96 So. 532 | La. | 1923

ROGERS, J.

Plaintiff, as a mortgage creditor of defendants, upon their default at the maturity of the obligation, caused executory process to issue against the mortgaged property, which was seized, advertised, and sold. Prior to the sale Leon Boudreaux, one of the defendants, filed an intervention and third opposition, claiming a homestead on a portion of the' property seized, and praying for a separate appraisement and sale thereof. By agreement between counsel for the respective parties the property was allowed to be sold as a whole, the sheriff being authorized to retain $2,000 out of the proceeds to respond to the homestead claim. The proceeds of the sale, after the liquidation of the mortgage debt and costs, resulted in a balance of $2,057.70 which was held by the sheriff subject to the orders of the court.

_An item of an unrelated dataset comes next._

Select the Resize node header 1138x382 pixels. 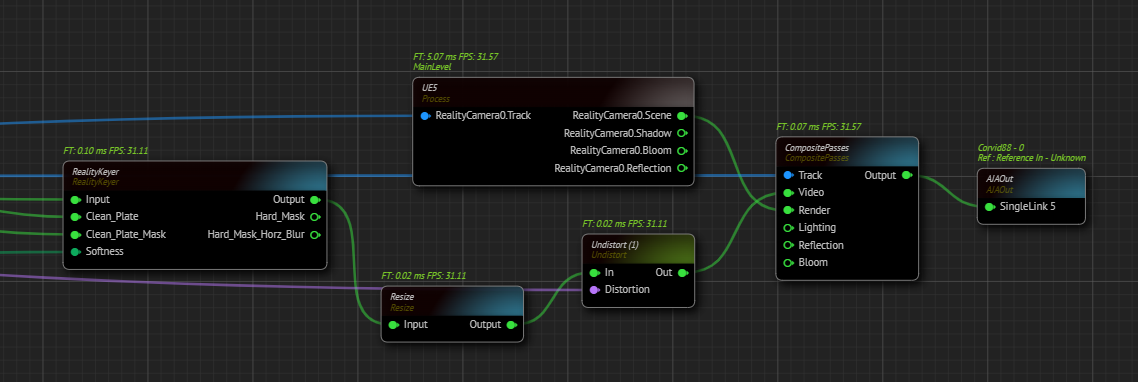(x=452, y=301)
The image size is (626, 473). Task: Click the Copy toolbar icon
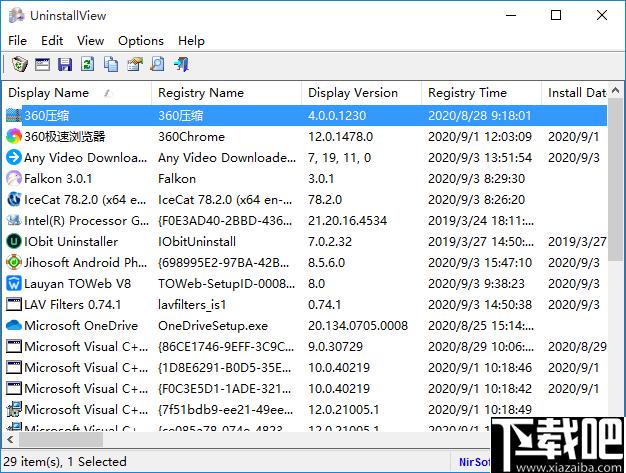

Pending the seizure of the property, and prior to its sale, certain ordinary creditors of the defendants proceeded against them, and three of these creditors reduced their claims to judgments. These judgments were in favor of McCloskey Bros, for $401.47, Kohlman Bros. & Sugarmann for $154.03, and the Godehaux Sugars, Inc., plaintiff herein, for $4,-164.57. The judgment in favor of the Godchaux Sugars, Inc., was wholly unrelated to the mortgage indebtedness in its favor, being obtained upon a claim for an open account due to said company by the defendants.

These three judgments were rendered seriatim by default at motion hour on the same day in the district court for the parish of St. Charles, and they were subsequently recorded on the same day in the mortgage records of the parish, the judgment in favor of Mc-Closkey Bros, being inscribed first, that of Kohlman Brothers & Sugarmann second, and *687that of Godchaux Sugars, Inc., third, but each immediately following the other1.

All of these judgment creditors intervened in the foreclosure proceedings and opposed the homestead claim of Leon Boudreaux. These oppositions were maintained, and Boudreaux’s homestead claim was rejected, and, as he did not appeal from this judgment, it thus left in the hands of the sheriff $2,057.77 to be distributed among the creditors entitled thereto. It is the distribution of this fund which has given rise to the present litigation.

McCloskey Bros, and Kohlman Bros. & Sugarmann contend that, inasmuch as the judgments in their favor were rendered, signed, and entered upon the minutes of the court and were actually filed with the recorder of mortgages for the parish of St. Charles, and by him inscribed in' his mortgage book prior to the judgment in favor of Godchaux Sugars, Inc., they should be paid by preference and priority- over the latter company. If this contention prevails the judgment creditors advancing it will receive the amount of their respective judgments, principal, interest, and costs, in full, while the judgment of the other creditor will be only partially satisfied.

The Godchaux Sugars, Inc., on its part, contends that the three judgments should be treated as having been rendered signed, entered, filed, and inscribed simultaneously, and accordingly that they should be ranked concurrently and should share proportionately in the proceeds in the hands of the sheriff. If this contention prevails, it will materially reduce the recovery under the judgments of the other two creditors, as the amounts of their judgments are considerably less than the judgment in favor of Godchaux Sugars, Inc.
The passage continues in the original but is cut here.